Leia abaixo o que a crítica falou sobre o filme da Netflix:

“Não se preocupe com história, personagens ou palavras, mas adora violência? Mesmo assim você ficará desapontado” – Johnny Oleksinski, New York Post.

“A confusão ideológica dos cineastas parece tão cinicamente oportunista quanto qualquer dos personagens reais” – Jesse Hassenger, AV Club.

“Uma morte cerebral que se arrasta para a frente como a casca zumbificada do filme que quer ser: ‘The Last Days of American Crimes’ é uma marcha mortal de clichês que não oferece nada para olhar e menos ainda para considerar” – David Ehrlich, indieWire.

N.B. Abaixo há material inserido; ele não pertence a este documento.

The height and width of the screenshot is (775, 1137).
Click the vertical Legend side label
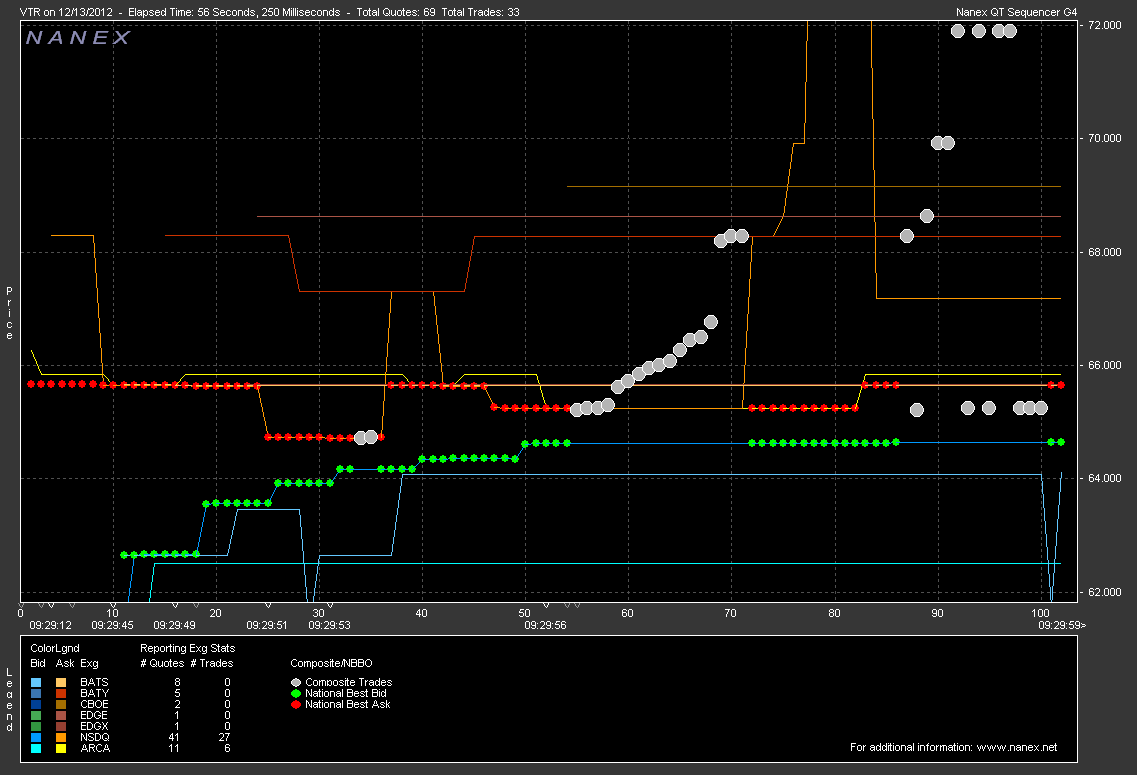[10, 700]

“Apenas uma confusão de idéias e tiques estilísticos acumulados em filmes melhores como Upgrade, Minority Report, Resident Evil, The Purge e Suicide Squad (bem, talvez isso seja exagero)” – James Croot, Stuff.co.nz.

“Se você continuar assistindo Os Últimos Dias do Crime Americano, é porque … você não tem nada muito melhor para fazer” – Pablo O. Scholz, Clarín.

“Um thriller distópico distraidamente chato, com personagens monótonos (e / ou estranhos) e uma premissa desperdiçada” – Matt Fowler, IGN Movies.